Open alirezadizaji opened this issue 3 years ago • 4 comments

Hi, Thanks for sharing the library, I was trying to train pg explainer within the benchmark on ba2motifs and I was printing the accuracy of graph classification using the provided edge mask and I got 50% accuracy as it always underfits during training (always provides poor explanation for samples with house motif). I have tried various configurations but nothing has changed so far. Any help would be appreciated.

alirezadizaji avatar Aug 07 '22 11:08 alirezadizaji

Hello, could you provide the GCN and PGExplainer model configurations? In addition, have you tried other explanation methods for this GCN model and what's their results?

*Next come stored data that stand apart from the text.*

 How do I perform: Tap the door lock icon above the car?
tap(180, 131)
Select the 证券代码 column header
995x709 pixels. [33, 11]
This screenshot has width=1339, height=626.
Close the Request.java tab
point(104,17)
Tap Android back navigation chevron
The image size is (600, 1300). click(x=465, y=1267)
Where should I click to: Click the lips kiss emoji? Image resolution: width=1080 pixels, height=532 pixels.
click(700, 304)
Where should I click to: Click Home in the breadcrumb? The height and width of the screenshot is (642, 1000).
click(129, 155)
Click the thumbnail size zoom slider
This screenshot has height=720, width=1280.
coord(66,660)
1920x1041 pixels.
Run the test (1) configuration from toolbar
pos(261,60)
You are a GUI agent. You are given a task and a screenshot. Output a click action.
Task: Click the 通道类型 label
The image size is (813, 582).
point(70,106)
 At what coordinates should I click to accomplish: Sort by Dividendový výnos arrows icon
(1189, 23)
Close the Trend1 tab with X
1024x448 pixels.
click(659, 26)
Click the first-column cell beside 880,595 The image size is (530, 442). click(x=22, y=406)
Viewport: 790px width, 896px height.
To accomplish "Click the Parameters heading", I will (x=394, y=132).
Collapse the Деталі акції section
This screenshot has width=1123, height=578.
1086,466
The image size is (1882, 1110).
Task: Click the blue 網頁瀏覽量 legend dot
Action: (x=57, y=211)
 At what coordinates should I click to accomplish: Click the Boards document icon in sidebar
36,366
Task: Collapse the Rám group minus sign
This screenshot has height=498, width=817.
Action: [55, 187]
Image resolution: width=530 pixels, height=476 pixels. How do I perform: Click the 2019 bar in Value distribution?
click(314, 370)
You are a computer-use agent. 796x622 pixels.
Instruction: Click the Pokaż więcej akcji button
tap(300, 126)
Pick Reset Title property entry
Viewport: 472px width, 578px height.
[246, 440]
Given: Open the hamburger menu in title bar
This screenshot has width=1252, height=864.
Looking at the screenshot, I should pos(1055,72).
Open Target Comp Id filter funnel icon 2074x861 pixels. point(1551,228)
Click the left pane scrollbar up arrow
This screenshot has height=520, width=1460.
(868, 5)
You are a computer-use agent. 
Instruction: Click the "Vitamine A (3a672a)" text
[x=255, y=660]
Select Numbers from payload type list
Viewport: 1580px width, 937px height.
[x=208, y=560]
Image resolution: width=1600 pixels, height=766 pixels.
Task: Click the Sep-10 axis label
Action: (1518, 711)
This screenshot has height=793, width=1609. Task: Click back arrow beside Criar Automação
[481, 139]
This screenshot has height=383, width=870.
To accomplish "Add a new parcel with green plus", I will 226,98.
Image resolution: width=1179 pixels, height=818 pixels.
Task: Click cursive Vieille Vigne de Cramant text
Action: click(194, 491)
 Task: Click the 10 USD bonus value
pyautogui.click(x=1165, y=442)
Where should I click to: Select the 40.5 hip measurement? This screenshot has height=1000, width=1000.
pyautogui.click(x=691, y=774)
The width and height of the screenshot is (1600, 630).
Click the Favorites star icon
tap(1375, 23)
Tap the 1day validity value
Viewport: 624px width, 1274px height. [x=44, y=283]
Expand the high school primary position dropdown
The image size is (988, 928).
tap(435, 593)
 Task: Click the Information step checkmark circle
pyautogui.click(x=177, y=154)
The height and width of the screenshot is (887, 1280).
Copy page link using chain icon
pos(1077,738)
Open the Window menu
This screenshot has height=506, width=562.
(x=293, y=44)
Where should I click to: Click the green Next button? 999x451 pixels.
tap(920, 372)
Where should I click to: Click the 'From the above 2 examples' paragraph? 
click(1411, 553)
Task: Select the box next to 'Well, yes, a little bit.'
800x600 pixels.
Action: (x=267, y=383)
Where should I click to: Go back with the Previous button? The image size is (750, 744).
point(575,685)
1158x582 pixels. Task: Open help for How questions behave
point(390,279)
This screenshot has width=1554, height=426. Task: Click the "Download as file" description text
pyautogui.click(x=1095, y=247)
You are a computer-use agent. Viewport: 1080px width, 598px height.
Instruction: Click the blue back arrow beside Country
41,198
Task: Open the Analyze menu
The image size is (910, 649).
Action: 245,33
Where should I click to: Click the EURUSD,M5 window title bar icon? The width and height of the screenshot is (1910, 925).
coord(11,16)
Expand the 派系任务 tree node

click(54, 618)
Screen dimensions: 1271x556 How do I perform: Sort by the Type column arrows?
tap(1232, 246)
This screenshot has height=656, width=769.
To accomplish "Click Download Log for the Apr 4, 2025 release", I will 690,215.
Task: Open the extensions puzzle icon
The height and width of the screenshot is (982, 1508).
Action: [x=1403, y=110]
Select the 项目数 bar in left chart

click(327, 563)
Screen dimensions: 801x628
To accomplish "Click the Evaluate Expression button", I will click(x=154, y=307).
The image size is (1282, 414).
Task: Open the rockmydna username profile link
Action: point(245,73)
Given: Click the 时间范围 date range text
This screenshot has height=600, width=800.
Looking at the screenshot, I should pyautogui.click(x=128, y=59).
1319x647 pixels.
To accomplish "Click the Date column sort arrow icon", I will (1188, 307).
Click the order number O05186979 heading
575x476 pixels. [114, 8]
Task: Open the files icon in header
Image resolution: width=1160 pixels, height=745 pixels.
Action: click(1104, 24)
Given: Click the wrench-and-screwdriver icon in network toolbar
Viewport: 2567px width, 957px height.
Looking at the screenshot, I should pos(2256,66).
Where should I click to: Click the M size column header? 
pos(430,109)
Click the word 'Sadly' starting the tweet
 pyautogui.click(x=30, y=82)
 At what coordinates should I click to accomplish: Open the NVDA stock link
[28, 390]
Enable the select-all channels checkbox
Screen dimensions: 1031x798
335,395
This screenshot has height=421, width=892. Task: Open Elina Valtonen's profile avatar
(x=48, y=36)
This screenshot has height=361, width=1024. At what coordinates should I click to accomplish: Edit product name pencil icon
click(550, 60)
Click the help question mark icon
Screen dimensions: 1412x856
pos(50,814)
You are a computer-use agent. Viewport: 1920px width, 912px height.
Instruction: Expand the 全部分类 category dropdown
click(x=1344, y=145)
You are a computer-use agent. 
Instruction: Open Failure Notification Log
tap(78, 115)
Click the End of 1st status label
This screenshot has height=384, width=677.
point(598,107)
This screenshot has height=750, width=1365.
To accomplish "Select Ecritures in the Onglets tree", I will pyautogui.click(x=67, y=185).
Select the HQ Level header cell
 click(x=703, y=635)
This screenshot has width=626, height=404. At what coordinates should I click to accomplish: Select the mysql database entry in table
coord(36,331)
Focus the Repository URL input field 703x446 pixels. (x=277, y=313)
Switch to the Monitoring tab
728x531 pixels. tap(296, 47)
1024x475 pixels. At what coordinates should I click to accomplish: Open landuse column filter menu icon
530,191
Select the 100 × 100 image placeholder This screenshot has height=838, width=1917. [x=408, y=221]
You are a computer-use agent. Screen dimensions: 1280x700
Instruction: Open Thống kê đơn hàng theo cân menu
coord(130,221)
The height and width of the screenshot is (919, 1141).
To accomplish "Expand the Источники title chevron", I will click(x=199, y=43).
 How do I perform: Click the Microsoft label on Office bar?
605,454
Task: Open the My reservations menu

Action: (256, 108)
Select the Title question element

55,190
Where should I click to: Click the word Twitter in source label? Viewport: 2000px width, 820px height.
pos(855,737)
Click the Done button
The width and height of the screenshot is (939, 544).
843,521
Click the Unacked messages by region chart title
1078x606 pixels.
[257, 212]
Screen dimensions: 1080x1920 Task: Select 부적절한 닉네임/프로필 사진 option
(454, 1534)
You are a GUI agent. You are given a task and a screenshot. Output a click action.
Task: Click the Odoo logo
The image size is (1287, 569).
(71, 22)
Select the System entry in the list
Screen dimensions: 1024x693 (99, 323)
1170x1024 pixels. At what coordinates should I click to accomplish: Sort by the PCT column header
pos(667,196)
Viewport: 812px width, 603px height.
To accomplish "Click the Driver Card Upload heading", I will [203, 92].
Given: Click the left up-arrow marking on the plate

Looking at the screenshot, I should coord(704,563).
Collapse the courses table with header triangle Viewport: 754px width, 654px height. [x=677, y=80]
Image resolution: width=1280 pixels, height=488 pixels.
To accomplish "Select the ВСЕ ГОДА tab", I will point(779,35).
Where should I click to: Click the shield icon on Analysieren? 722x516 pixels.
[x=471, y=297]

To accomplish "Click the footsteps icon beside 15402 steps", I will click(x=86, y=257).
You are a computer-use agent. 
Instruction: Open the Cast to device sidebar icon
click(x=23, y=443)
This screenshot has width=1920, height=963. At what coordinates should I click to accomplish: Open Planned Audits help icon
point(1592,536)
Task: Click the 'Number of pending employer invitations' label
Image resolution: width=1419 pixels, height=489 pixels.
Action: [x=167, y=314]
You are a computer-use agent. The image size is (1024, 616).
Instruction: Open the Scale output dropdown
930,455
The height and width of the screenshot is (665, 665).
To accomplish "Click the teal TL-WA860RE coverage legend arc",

Oceanusity avatar Aug 09 '22 03:08 Oceanusity

GCN: GIN_3l(model_level='graph', dim_node=10, dim_hidden=300, num_classes=2) Explainer: PGExplainer(model, in_channels=600, device=device, explain_graph=True, epochs=num_epochs, lr=3e-3, coff_size=0.03, coff_ent=5e-4, t0=5.0, t1=1.0, sample_bias=0.0) Yes I have tried subgraphx, gradcam and gnnexplainer and there was no major problem, though pgexplainer masks out all edges in both house and circle-motif instances.

alirezadizaji avatar Aug 11 '22 07:08 alirezadizaji

Hello, I am unsure about this problem. Due to the situation all the edges are masked out, it seems like the scores for all the edges are similar or the same. Therefore, I recommend you try more hyperparameters for better results although you might have already tried.

There is another paper about the reproducibility of PGExplainer on BA-2Motifs. You might find a similar situation to yours in this paper.

Oceanusity avatar Aug 11 '22 19:08 Oceanusity

If you want to finetune these hyperparameters, I recommend several sets of hyperparameters here. { " lr":{"_type":"choice","_value":[0.005,0.003,0.001]}, "coff_size":{"_type":"choice","_value":[1.0,0.5,0.1,0.05]}, "coff_ent":{"_type":"choice","_value":[5e-4,1e-4,5e-5,1e-5,0]} } And coff_size is the most important hyper-parameters. In addition, different num_epochs can lead to different results.

Oceanusity avatar Aug 11 '22 19:08 Oceanusity